- AVAILABLE DATA
##############################

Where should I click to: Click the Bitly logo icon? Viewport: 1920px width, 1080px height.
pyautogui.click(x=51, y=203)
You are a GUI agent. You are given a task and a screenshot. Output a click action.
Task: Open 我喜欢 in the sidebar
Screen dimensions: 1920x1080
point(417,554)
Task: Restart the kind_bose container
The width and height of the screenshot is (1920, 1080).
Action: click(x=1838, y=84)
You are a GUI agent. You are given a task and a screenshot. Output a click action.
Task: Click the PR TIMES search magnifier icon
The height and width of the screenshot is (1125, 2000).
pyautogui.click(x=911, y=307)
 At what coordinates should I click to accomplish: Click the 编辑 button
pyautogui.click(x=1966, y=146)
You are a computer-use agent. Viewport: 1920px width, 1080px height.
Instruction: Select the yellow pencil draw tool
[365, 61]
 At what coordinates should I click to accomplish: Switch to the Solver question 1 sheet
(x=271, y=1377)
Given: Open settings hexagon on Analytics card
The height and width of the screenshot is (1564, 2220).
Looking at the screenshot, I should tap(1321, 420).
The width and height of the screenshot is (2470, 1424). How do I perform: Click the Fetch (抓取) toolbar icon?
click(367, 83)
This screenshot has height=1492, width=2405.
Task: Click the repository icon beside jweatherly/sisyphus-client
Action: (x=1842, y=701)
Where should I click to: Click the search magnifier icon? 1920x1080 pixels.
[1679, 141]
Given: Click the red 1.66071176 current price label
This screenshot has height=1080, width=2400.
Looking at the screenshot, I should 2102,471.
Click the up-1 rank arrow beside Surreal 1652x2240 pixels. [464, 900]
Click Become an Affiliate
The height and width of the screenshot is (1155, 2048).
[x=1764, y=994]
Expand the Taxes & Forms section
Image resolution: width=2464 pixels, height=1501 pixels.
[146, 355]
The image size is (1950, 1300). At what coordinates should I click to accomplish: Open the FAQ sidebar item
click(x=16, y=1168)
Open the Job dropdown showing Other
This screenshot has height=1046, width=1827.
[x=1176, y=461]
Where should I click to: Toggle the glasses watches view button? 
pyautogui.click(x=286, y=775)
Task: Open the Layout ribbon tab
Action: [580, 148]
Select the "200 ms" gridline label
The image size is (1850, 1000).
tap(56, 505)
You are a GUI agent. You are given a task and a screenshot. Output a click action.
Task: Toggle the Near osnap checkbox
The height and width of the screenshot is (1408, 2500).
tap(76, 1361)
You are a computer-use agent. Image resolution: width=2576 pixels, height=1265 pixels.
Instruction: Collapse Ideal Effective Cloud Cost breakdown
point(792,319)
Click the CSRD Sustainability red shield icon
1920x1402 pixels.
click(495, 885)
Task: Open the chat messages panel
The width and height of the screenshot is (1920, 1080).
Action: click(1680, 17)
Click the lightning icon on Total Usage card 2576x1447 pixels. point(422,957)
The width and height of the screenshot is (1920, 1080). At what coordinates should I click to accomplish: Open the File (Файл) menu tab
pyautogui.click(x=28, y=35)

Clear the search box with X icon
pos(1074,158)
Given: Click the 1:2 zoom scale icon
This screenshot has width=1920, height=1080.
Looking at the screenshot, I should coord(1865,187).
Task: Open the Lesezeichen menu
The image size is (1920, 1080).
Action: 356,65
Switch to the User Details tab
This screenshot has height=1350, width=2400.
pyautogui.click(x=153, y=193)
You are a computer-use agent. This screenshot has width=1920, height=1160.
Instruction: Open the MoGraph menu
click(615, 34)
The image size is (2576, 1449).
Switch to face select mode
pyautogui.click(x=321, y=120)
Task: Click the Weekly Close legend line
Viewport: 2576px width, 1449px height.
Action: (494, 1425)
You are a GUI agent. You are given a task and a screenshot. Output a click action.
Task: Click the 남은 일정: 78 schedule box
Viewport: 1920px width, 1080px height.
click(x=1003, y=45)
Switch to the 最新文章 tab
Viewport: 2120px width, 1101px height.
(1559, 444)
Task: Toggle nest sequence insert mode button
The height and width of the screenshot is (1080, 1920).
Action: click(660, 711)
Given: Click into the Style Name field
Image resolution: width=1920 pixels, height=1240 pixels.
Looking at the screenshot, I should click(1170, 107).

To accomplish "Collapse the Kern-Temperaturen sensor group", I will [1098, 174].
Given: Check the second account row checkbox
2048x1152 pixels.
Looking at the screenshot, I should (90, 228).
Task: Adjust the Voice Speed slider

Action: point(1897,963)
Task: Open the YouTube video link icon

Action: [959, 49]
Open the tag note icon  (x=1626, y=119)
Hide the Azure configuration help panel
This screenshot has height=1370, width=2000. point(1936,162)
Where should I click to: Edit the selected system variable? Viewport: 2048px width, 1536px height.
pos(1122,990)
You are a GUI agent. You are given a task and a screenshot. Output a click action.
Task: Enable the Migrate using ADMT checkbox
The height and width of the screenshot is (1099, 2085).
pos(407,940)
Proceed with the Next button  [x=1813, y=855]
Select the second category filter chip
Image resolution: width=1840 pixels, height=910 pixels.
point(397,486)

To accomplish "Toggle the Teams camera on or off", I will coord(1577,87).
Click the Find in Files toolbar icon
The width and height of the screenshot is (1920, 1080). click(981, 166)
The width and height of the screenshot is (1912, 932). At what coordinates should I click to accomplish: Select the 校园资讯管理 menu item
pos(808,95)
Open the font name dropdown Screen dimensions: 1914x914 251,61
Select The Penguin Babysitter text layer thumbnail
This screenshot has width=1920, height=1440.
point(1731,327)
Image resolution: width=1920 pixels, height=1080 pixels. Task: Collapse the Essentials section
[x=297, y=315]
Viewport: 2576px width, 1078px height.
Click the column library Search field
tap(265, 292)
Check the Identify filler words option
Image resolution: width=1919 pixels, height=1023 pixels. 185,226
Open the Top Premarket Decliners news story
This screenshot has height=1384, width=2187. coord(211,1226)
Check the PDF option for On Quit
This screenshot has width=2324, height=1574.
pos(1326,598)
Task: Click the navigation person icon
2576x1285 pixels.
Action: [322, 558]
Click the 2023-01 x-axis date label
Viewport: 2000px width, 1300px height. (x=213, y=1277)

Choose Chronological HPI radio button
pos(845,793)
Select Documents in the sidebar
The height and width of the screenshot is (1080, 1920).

##############################

- REQUIRED WORK
Look above for the line holding "You are a computer-use agent. Viewport: 1920px" and the line holding "Open the Job dropdown showing Other", then output exactly those two lines and every line between them, nothing more.

- TASK ANSWER
You are a computer-use agent. Viewport: 1920px width, 1080px height.
Instruction: Select the yellow pencil draw tool
[365, 61]
 At what coordinates should I click to accomplish: Switch to the Solver question 1 sheet
(x=271, y=1377)
Given: Open settings hexagon on Analytics card
The height and width of the screenshot is (1564, 2220).
Looking at the screenshot, I should tap(1321, 420).
The width and height of the screenshot is (2470, 1424). How do I perform: Click the Fetch (抓取) toolbar icon?
click(367, 83)
This screenshot has height=1492, width=2405.
Task: Click the repository icon beside jweatherly/sisyphus-client
Action: (x=1842, y=701)
Where should I click to: Click the search magnifier icon? 1920x1080 pixels.
[1679, 141]
Given: Click the red 1.66071176 current price label
This screenshot has height=1080, width=2400.
Looking at the screenshot, I should 2102,471.
Click the up-1 rank arrow beside Surreal 1652x2240 pixels. [464, 900]
Click Become an Affiliate
The height and width of the screenshot is (1155, 2048).
[x=1764, y=994]
Expand the Taxes & Forms section
Image resolution: width=2464 pixels, height=1501 pixels.
[146, 355]
The image size is (1950, 1300). At what coordinates should I click to accomplish: Open the FAQ sidebar item
click(x=16, y=1168)
Open the Job dropdown showing Other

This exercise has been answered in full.